Samuel Taylor Coleridge subtitled "Kubla Khan" as "A Vision in a Dream: A Fragment." In his prefatory note, he describes the circumstances under which he composed it. He had been reading about Kubla Khan in Purchas His Pilgrimage when he fell asleep in his chair. During his three-hour nap, "images rose up before him as things, with a parallel production of the correspondent expressions, without any consciousness of effort."
Although this happened nearly a century before the invention of movies, this description sounds surprisingly like a film. However, Coleridge's "movie" was subtitled with elegant poetry, about three hundred lines in all. When Coleridge woke up, he remembered the whole thing and began furiously recording what he'd dreamt. Unfortunately, he was "called out by a person on business from Porlock," and by the time he could extract himself from the caller, the words had vanished.
Considering the beauty and technical brilliance of the fragment Coleridge recorded, his story seems far-fetched. Could someone dream a poem of that caliber? Many commentators have made much of the fact that Coleridge's dream was opium-induced. He had taken "two grains of opium" for an intestinal complaint before his nap. Since some poets and musicians believed that laudanum aided their creativity, perhaps the drug can be credited with the dream and the poem.
However, one need not resort to the explanation of opium as the sole cause of this poetic dream. In 1797, when Coleridge wrote "Kubla Khan," he had begun spending a significant amount of time with William and Dorothy Wordsworth. The three poets collaborated for hours each day on their poetry, advising each other and contributing to each other's verses. For both William Wordsworth and Coleridge, it was an especially productive time in their writing careers.

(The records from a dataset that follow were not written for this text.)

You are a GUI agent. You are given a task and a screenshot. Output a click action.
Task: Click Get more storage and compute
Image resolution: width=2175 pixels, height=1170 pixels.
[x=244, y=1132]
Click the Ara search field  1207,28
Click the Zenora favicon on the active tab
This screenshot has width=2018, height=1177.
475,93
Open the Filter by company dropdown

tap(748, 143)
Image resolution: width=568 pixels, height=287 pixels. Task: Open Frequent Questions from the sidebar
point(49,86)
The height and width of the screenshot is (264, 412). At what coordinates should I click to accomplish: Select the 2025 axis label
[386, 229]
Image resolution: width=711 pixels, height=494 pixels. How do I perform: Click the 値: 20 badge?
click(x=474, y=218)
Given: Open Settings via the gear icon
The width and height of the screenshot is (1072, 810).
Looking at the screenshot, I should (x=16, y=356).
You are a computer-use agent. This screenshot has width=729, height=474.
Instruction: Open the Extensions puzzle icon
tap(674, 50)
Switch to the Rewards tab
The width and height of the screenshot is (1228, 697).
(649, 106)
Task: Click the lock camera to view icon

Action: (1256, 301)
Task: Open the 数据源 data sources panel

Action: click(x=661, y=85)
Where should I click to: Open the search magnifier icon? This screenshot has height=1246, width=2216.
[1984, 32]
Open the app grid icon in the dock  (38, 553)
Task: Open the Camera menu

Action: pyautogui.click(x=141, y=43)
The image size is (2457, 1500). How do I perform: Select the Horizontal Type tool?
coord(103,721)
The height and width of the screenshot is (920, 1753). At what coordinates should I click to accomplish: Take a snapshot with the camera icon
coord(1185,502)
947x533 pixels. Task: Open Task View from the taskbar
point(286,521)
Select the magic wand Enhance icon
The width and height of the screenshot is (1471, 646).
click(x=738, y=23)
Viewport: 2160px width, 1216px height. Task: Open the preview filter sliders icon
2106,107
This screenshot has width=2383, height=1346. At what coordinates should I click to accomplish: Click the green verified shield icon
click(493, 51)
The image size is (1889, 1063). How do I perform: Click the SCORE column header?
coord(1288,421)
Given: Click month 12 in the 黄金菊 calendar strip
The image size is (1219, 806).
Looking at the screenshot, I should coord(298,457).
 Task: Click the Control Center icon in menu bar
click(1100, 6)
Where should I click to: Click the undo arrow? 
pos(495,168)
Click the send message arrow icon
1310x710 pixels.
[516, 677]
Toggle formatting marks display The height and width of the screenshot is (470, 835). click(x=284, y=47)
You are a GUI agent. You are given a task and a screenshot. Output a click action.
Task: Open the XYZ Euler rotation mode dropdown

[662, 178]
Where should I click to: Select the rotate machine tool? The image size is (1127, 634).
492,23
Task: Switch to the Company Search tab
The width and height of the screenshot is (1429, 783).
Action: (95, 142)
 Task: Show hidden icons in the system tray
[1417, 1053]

When a person becomes fluent in a foreign language, they begin to dream in that language. In the same way, Coleridge's extended exposure to the rhythm, rhyme, and meter of poetry no doubt influenced his dreams. The poem is written in a strong iambic rhythm with an irregular rhyme scheme. Since Coleridge was spending such a large portion of his waking hours working in iambic rhythm and rhyme, his brain could "write poetry in his sleep," which is what it apparently did with "Kubla Khan."
"Kubla Khan" is considered one of Coleridge's most beautiful and impressive lyrics. Opium alone could not have produced such a masterpiece; Coleridge's talent for language and his immersion in his craft spilled over into his dream to produce this beloved piece.